Reading text:
-- Start --

Prefix Sum
Core Concepts
Prefix sum (cumulative sum) — an auxiliary array P where P[i] = sum of all elements from index 0 to i inclusive. Enables O(1) range-sum queries after O(n) preprocessing.
Range sum query — the sum of arr[l..r] equals P[r] - P[l-1] (using 1-indexed prefix array) or P[r+1] - P[l] (using 0-indexed prefix array with a sentinel P[0] = 0). The sentinel avoids an edge case when l = 0.
Difference array (inverse prefix sum) — an auxiliary array D where D[i] = arr[i] - arr[i-1]. A range update [l, r] += val becomes two O(1) point writes: D[l] += val, D[r+1] -= val. Recover updated array with a prefix sum pass. Prefix sum and difference array are inverse operations.
2D prefix sum — P[i][j] = sum of rectangle (0,0) to (i,j). Rectangle query (r1,c1) to (r2,c2) = P[r2][c2] - P[r1-1][c2] - P[r2][c1-1] + P[r1-1][c1-1] (inclusion-exclusion). Build in O(mn), query in O(1).
Prefix XOR / prefix product — generalise prefix sum to any associative binary operation with an inverse. XOR prefix array enables O(1) range XOR queries. Prefix product enables O(1) range products when no zeros are present; zeros require special handling.
Hash-map prefix technique — store prefix values in a hash map to find previous prefixes that satisfy a target condition. Converts "find subarray with property X" into a lookup. Relies on the identity: sum(l..r) = P[r] - P[l-1].
Types / Variants
| Variant | What it is | When to use | Key property |
|---|---|---|---|
| 1D prefix sum | Cumulative sum over a linear array | Range sum / count queries, single dimension | Build O(n), query O(1) |
| Difference array | Inverse of prefix sum; supports range updates | Many range-increment updates, then single read-pass | Update O(1), recover O(n) |
| 2D prefix sum | Cumulative sum over a grid | Rectangle sum queries on a matrix | Build O(mn), query O(1) |
| Prefix XOR | Cumulative XOR | Range XOR queries, subarray XOR = target | XOR is its own inverse: P[r] XOR P[l-1] |
| Prefix product | Cumulative product | Range product when zeros are absent; "product except self" patterns | Zeros require separate tracking |
| Modular prefix sum | Prefix sum under modulo | "Number of subarrays with sum divisible by k" | P[r] % k == P[l-1] % k implies sum(l..r) divisible by k |
Key Algorithms
Build 1D prefix array
Create sentinel-padded array so P[0] = 0, P[i] = P[i-1] + arr[i-1]. Range sum [l, r] (0-indexed) = P[r+1] - P[l]. — O(n) build, O(1) query.
P = [0] * (len(arr) + 1)

-- End --

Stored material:

-- Start --

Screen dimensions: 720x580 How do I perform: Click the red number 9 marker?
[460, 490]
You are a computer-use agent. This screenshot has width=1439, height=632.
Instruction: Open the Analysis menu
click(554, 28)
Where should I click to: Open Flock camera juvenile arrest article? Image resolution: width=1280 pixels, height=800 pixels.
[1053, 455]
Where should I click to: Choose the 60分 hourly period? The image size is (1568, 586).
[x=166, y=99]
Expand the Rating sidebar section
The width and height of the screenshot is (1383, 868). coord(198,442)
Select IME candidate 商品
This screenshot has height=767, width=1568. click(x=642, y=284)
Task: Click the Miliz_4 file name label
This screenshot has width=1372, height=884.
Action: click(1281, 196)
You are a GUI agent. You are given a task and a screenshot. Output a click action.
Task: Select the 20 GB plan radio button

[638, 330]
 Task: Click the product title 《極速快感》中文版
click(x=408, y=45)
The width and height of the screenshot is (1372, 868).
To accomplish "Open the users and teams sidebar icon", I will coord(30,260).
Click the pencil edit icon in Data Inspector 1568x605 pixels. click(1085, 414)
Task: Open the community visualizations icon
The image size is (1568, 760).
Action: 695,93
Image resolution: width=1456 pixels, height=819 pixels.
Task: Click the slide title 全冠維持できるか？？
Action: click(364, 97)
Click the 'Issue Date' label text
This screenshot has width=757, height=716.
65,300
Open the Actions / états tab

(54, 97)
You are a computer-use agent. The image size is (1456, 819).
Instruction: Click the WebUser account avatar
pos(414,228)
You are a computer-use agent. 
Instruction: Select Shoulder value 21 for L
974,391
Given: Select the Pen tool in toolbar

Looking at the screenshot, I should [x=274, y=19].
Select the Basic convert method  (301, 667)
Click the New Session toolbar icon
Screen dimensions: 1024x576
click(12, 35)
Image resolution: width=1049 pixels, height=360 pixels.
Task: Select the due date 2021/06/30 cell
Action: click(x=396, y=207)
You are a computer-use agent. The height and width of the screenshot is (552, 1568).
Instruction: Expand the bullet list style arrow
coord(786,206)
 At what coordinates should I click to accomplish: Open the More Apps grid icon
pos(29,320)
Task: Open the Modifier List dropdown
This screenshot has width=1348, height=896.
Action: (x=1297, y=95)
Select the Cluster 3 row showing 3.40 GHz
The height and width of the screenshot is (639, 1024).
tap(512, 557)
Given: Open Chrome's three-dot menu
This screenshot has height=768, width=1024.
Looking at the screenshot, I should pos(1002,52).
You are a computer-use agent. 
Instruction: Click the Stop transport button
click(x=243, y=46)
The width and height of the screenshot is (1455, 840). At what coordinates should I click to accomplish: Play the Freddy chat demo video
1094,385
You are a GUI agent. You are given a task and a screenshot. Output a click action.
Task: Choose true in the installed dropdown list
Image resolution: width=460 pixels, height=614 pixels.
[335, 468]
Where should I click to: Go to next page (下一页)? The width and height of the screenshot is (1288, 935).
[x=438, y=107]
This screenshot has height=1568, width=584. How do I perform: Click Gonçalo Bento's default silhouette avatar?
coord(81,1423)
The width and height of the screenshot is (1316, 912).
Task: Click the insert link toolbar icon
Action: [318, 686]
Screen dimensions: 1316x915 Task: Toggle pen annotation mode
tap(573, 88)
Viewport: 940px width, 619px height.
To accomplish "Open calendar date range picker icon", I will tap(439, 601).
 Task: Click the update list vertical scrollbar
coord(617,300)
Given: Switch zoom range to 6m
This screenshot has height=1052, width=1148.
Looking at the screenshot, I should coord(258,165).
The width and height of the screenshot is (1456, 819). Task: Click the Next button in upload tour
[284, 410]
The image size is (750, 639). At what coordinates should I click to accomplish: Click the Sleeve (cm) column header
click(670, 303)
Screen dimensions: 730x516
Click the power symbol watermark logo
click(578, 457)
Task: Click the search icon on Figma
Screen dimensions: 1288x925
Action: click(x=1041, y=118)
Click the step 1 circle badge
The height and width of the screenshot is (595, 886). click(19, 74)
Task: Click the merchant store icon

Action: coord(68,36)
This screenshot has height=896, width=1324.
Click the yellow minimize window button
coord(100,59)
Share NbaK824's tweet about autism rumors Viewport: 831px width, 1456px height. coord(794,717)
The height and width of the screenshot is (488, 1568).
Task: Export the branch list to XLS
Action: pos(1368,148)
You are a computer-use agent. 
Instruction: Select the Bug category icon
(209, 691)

-- End --

What this exercise asks:
(1) In the prefix sum page, rewrite the paragraph beginning "Difference array (inverse prefix sum)" as a short bulleted list, keeping its main facts.
(2) Pick up the prefix sum page after its final line and write the next part.
This material has no connection to the prefix sum page.

Exercise responses:
(1)
- A difference array D is an auxiliary array where D[i] = arr[i] - arr[i-1].
- A range update [l, r] += val takes two O(1) point writes: D[l] += val and D[r+1] -= val.
- A prefix sum pass recovers the updated array.
- Prefix sum and difference array are inverse operations.

(2)
for i, v in enumerate(arr): P[i+1] = P[i] + v
Subarray sum equals k (hash map prefix)
Maintain a running prefix sum and a count map {prefix: frequency}. For each position, check if prefix - k exists in the map. Handles negative values and zeros. — O(n) time, O(n) space.
count = defaultdict(int); count[0] = 1; res = s = 0
for v in arr: s += v; res += count[s - k]; count[s] += 1
The initialisation count[0] = 1 accounts for subarrays starting at index 0.
Difference array range update
To apply +val to range [l, r], write two entries in D then take one prefix-sum pass at the end. — O(1) per update, O(n) to reconstruct.
D[l] += val; D[r + 1] -= val # apply updates
arr = list(accumulate(D)) # reconstruct
2D prefix sum build and query
Build row-by-row: P[i][j] = arr[i][j] + P[i-1][j] + P[i][j-1] - P[i-1][j-1]. Query with inclusion-exclusion. — O(mn) build, O(1) query.
Modular prefix sum (subarray divisible by k)
sum(l..r) % k == 0 iff P[r] % k == P[l-1] % k. Count pairs of equal remainders in the prefix-mod array using a frequency map. Negative remainders require normalisation: ((s % k) + k) % k. — O(n) time.
Sliding window with prefix sum distinction
When the window is fixed-size, a sliding sum (subtract outgoing, add incoming) is simpler and achieves O(1) per step without building the full prefix array. Use prefix sum only when window size varies or queries are non-sequential.
Advanced Techniques
Prefix sum on boolean / indicator arrays
What it solves: count or locate elements satisfying a condition in a subrange without re-scanning.
Mechanism: build a prefix count array C where C[i] = 1 if condition(arr[i]) else 0, then cumulate. Range count = P[r+1] - P[l].
When over simpler alternatives: only worthwhile when the same array receives many range-count queries (>1); a single query is faster with a plain scan.
Complexity: O(n) build, O(1) per query.
Hash map with prefix sum for two-sum subarray variants
What it solves: "number of subarrays with sum = k", "longest subarray with sum ≤ k", "smallest subarray with sum ≥ k", "subarrays with equal 0s and 1s" (map 0→−1).
Mechanism: reduce to "find a previous prefix such that current_prefix OP prev_prefix = target". The hash map stores the first or count of each prefix seen.
When over simpler alternatives: use over brute-force O(n²) whenever the array can contain negatives (ruling out two-pointer); use over segment tree when offline queries are acceptable.
Complexity: O(n) time, O(n) space.
2D difference array
What it solves: multiple rectangle range-increment updates on a grid, then one read pass.
Mechanism: generalise the 1D difference array to 2D with four corner updates per rectangle. Recover with two prefix-sum passes (row-wise then column-wise).
When over simpler alternatives: preferable over 2D segment tree or BIT when all updates come before all reads (offline); simpler constant factor.
Complexity: O(1) per update, O(mn) to reconstruct.
Prefix sum on sorted order (offline range queries)
What it solves: range queries where "range" is on sorted value, not index (e.g., "how many values in subarray [l,r] fall in [a,b]").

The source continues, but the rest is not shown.